What they had found, unfortunately, were two three-kilo bundles of grass as well as white powder that field-tested out as cocaine. It had all been stashed in the trunk of Jose’s patrol car. In addition, there were several hundred-dollars in loose hundred-dollar bills inside the trunk and blowing around the crime scene.
It was possible that the drugs and the money were part of something Jose was investigating, but there had been no mention of any such investigation in Jose’s paperwork or in his interactions with Dispatch. Lieutenant Lattimore and the other DPS investigators didn’t say anything about all that to Sheriff Renteria. They didn’t have to. Everybody understood what they were likely seeing—a drug deal gone bad.
As far as weapons were concerned, they found next to nothing. Jose’s service weapon was located at the scene, near where he’d been found. Apparently, it had been drawn but not fired. The CSI team found a few shell casings that they’d send in to NIBIN—the National Integrated Ballistics Information Network.

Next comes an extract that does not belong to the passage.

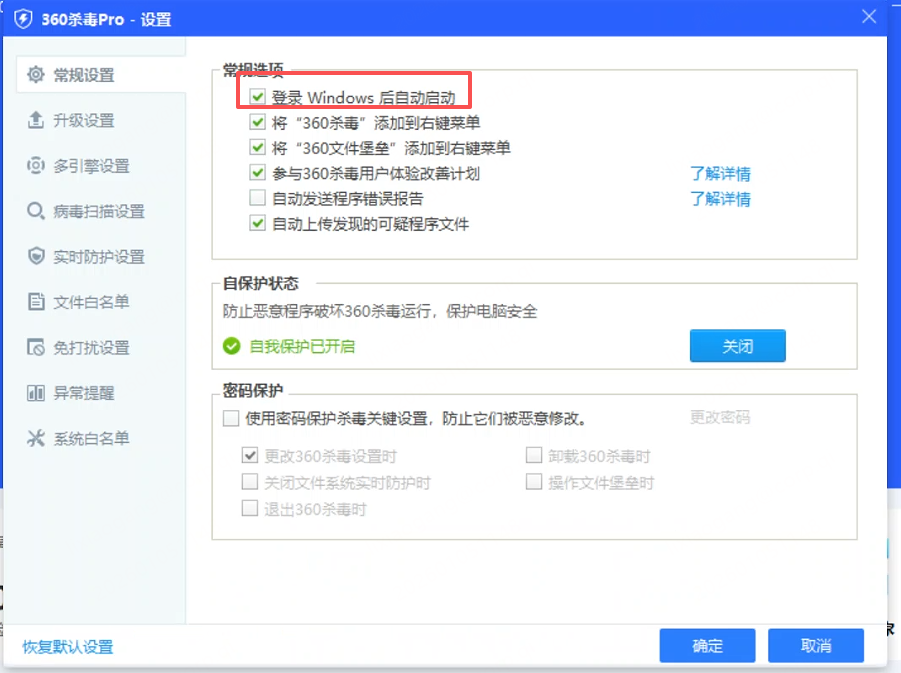This screenshot has height=673, width=901.
Task: Enable 使用密码保护杀毒关键设置 checkbox
Action: [231, 419]
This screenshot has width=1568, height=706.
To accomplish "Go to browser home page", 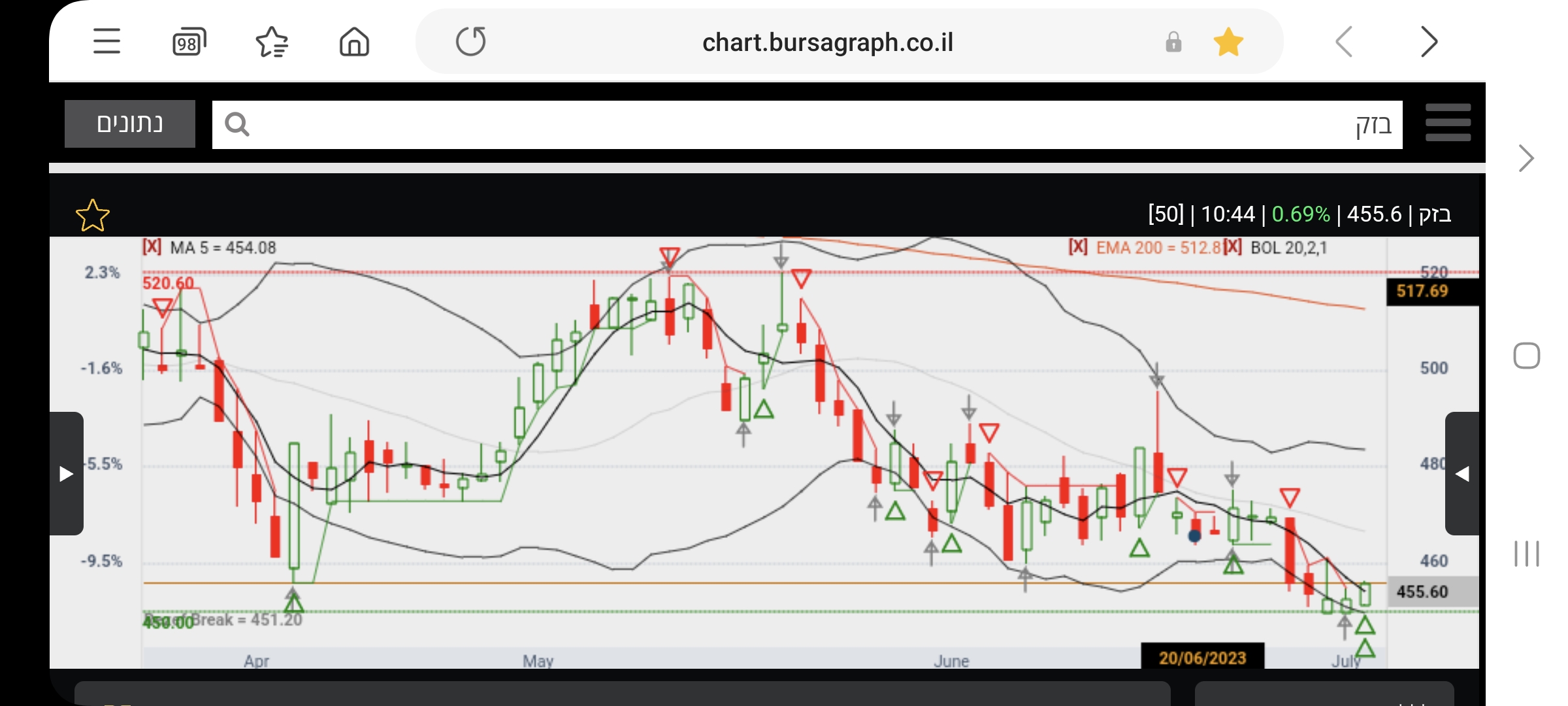I will [354, 42].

But there were so many weapons coming and going across the border these days, the idea that they’d come up with some kind of a match on the casings that would lead to first a weapon and then an actual owner was a long shot.
What wasn’t a long shot, and what Sheriff Renteria had to face, was the likelihood that Jose was dirty. The evidence found in and around Jose’s car was compelling, although until today, Sheriff Renteria wouldn’t have entertained that as a possibility. He would have sworn on a stack of Bibles that Jose Reyes was true blue, but the evidence said otherwise.
Until that Saturday morning, Sheriff Renteria had been gearing up to run for a fourth and final term as sheriff, but that, was now unlikely. If one of his cops was dirty, there was a chance that others were as well. His whole department could come crashing down.
If I’m no better judge of people than that, Sheriff Renteria told himself, then maybe it’s time for me to hang up the badge.
He finished his soda and then, sat dozing in the chair for the better part of two hours. At last he forced himself awake. He stripped off his bedraggled uniform and stepped into the shower. Half an hour later, shaved and wearing a freshly laundered uniform, he strapped his Glock on his hip and stuck his Stetson back on his head.
Earlier, he’d hated having to drive to Patagonia to give Teresa Reyes the terrible news that her husband was critically injured. This was even worse. Now he had to drive to Tucson and tell her that her hospitalized husband was most likely also a crook. Maybe she’d be as blindsided by the news as he had been. Then again, maybe not.
What if Teresa had suspected something and said nothing, or worse, what if she knew all about it? What if they were both crooks? Could a husband hide that kind of activity from his wife? Renteria knew he wouldn’t have been able to get away with that kind of stuff with Midge, never in a million years.
Shaking his head, Sheriff Renteria turned the key in the ignition, and the powerful police pursuit engine roared to life. He had already decided he would go to Tucson and tell her. He’d use everything he had learned while working as a deputy for sixteen years and as sheriff for ten to read Teresa’s reactions to what he had to say.
With any luck, she’d turn out to be completely in the dark. That’s what he hoped, anyway. And if she wasn’t? Then three little kids, one of them not yet born, were in for a very rough ride.